## TEXT SECTION:
"""
Wielding powerful narratives about womanhood, identity and finding strength, Rosie Lowe transcends her contemporaries with her debut album Control.

While peers such as FKA Twigs and the xx have scaled heights with critically acclaimed albums, Lowe has been diligently working in the shadows, only releasing a few tracks over the past couple of years. But now it seems that the understated artist is ready to take on the world with her latest release, Control. Tackling 21st century femininity, friendship, and the complexities of love, this emotionally revealing material brings intimacy and vulnerability to the atmospheric production of Control.

The stage is set with Run, Run, Run, a smooth-as-silk response to a partner trying to pass off their issues as her’s. Sassy, confident, and undeterred, Lowe lets us know that every choice she makes is based on her own intellect and intuition. Who’s That Girl, an early single of Lowe’s cleverly addresses the concept of identity over hypnotising backing vocals and slow building melodies.

Such moments shine light to the other star of Control, co-producer Dave Okumu of The Invisibles. His gentle and tweaked sonic touches elevate these songs from your minimal bedroom beat fare to something more captivating.

Recent single Woman will no doubt prove to be one of the most intelligent pop songs of the year, its matter-of-fact statements such as “Why should my intellect be judged by perceptions of what I should be?” delivers more punch than any online think pieces.

All of this is delivered without dramatic orchestral sweeps and overdone singing; its subtle touch proves more unsettling than any extravagance. Lowe bares her soul in songs like So Human, inspired by Lowe’s experience with therapy, highlighting the personal depths this artist is willing to go for her art. A commendable quality for any esteemed singer-songwriter.

Closing track For You ends things on a dreamy note, Lowe’s voice drifting off to the abyss accompanied by reverb drenched squeals and a sense of respecting oneself. A near flawless record, this LP sounds both contemporary yet grounded by timeless themes we all can’t but want to relate to.

While refraining from a dramatic production, Lowe shows no restrain when it comes to her narratives. Filling the quietest moments with her brutally honest words – some hit home like a dagger piercing straight through the heart. In saying that though, the record doesn’t wallow in self-pity or introspection; Lowe boldly exhibits her pride as a creative and as a woman.

Keep your eyes wide open, as 2016 should prove to be a stellar year for Rosie Lowe.
"""
## SUPPLIED INFORMATION:
"""
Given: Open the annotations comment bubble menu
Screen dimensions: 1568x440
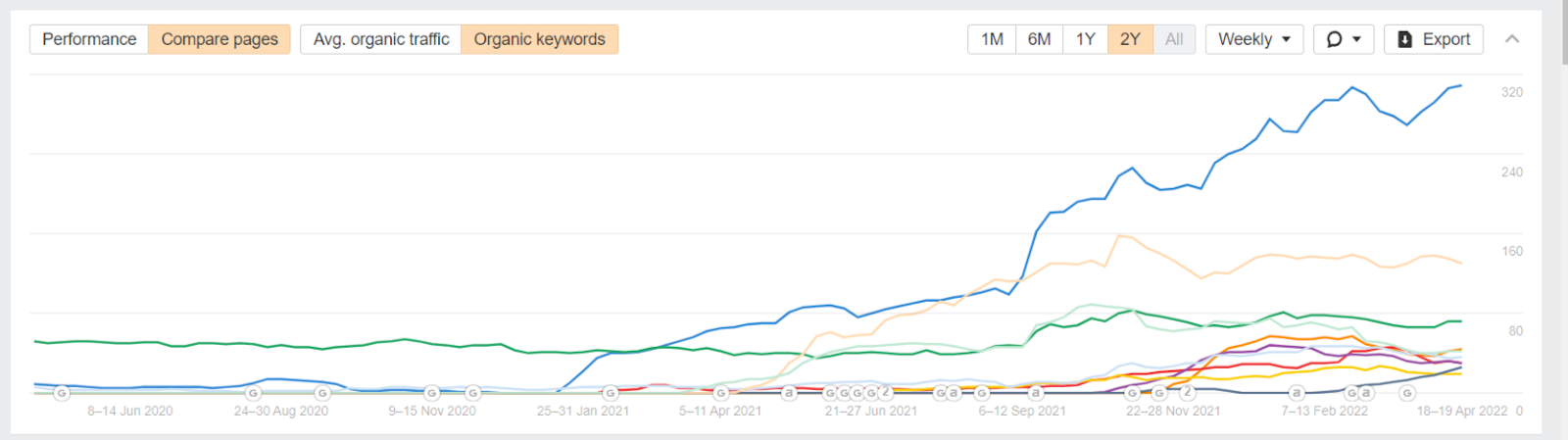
"""
## WHAT NEEDS TO BE DONE:
Condense the paragraph of the album review that begins "While peers such as FKA Twigs" into a short bulleted list that keeps its main facts.

## YOUR SOLUTION:
- Peers such as FKA Twigs and the xx have found success with critically acclaimed albums.
- Lowe worked quietly in the meantime, releasing only a few tracks over the past couple of years.
- She now seems ready to take on the world with her latest release, Control.
- The album tackles 21st-century femininity, friendship, and the complexities of love.
- Its emotionally revealing material brings intimacy and vulnerability to the atmospheric production.